Albion, Van Wert and countless other midwestern towns have good reason to look closely at Bellefontaine. Ten years ago, 80 percent of Bellefontaine’s downtown storefronts were boarded up and abandoned. Small Nation team member Bo Alexander remembers what it was like. “When I was a child, I used to hear stories about people being scared to come here.” No longer. It has become a destination. “People come from Columbus or Springfield or Lima or Dayton to enjoy restaurants and shopping, says chamber of commerce President Ben Vollrath. “I’d say close to 50 percent of sales that happen in our downtown are from non-Logan County residents.”

Built in 1913, Bellefontaine’s old post office was last used as a restaurant in the early 90s.

But even Bellefontaine is a work in progress.

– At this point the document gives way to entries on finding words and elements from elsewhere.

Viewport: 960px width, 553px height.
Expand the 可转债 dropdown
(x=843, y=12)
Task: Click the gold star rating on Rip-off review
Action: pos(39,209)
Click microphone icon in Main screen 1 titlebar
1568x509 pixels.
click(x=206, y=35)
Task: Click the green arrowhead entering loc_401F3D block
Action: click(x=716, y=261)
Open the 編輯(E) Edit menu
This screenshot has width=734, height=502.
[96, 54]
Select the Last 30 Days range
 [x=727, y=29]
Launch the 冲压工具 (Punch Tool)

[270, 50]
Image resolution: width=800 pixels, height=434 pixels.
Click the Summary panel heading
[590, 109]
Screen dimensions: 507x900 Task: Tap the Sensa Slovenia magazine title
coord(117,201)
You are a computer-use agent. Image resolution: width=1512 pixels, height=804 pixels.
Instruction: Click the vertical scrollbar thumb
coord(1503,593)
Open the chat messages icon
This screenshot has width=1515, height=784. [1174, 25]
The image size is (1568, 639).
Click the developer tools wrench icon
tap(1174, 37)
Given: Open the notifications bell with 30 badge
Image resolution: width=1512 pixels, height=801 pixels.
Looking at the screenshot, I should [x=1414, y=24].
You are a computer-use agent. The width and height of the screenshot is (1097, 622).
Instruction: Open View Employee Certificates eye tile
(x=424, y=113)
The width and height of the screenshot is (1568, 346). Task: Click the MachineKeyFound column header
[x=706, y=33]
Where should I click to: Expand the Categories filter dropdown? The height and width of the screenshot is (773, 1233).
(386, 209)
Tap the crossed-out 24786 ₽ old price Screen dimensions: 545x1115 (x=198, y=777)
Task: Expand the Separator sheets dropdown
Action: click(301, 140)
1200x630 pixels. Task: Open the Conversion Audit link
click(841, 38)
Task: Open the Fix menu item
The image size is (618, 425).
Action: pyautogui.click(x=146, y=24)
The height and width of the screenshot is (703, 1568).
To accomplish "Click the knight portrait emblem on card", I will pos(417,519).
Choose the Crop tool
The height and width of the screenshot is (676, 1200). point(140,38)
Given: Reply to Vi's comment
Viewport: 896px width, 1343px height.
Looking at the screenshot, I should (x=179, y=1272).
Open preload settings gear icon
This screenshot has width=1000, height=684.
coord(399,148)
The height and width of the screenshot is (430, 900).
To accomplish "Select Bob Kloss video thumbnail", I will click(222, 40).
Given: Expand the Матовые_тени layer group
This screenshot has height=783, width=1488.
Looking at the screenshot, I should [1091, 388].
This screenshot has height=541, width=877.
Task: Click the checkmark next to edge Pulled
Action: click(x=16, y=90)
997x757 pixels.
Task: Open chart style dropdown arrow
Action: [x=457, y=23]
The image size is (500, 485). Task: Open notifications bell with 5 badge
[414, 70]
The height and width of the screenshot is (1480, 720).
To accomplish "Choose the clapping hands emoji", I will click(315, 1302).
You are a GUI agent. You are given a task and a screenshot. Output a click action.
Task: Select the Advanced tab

Small Nation has recently taken ownership of the Opera Block, a historic building that fronts the entire length of George Bartholomew’s concrete street. Long neglected but still salvageable, the elegant three-story structure has the potential to be Small Nation’s biggest project to date, with a dozen storefronts and 40,000 square feet of space. The Canby Building stands nearby, purchased by Duff in 2012. Its historic brick façade features terra cotta columns and limestone detailing. He hopes to attract a boutique hotel to the site. Two blocks west, a massive old stone post office has been empty for decades, but was recently re-roofed in anticipation of a new tenant.

“You can have the coolest buildings in the world. But you need to find a way to unlock people’s creative talent, their unique ideas, and get them paired with resources, coaching and support,” Jason Duff says. “That’s how we start rebuilding a town.”